WORK REQUIRED
Return every line below that contains the string "height", matching case exactly.

Stored items
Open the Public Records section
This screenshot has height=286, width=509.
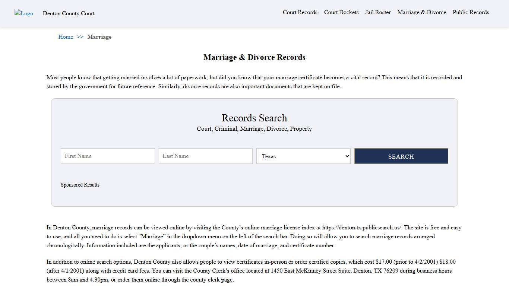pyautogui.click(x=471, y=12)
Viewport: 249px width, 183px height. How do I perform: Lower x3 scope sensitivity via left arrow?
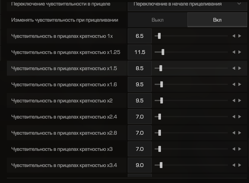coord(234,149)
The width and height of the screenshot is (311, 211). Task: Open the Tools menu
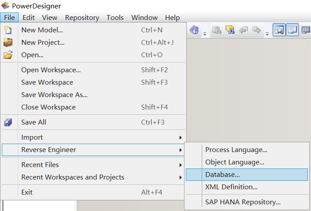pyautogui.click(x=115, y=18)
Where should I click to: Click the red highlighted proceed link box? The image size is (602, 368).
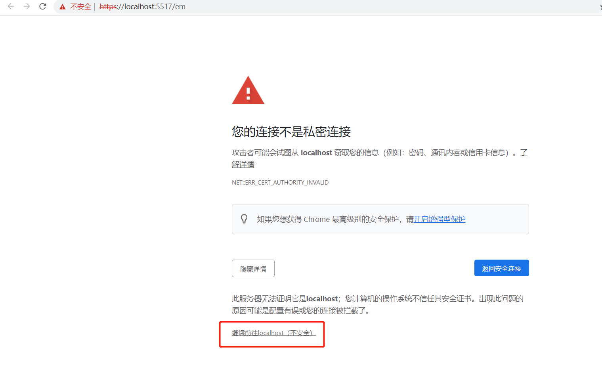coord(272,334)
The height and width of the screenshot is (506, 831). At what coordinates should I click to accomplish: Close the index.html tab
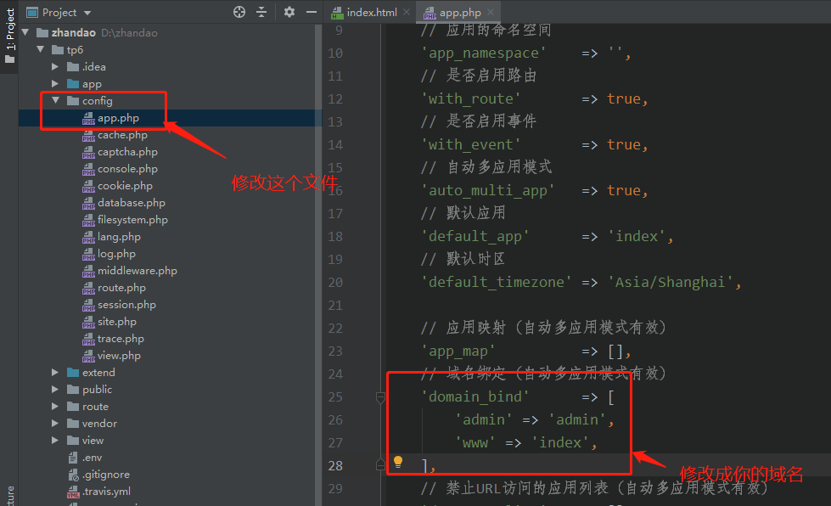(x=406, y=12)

TASK RESPONSE
This screenshot has height=286, width=509.
Viewport: 249px width, 183px height. How do I perform: Lower x3 scope sensitivity via left arrow?
The width and height of the screenshot is (311, 211). Task: Open the Tools menu
The height and width of the screenshot is (506, 831). At what coordinates should I click to accomplish: Close the index.html tab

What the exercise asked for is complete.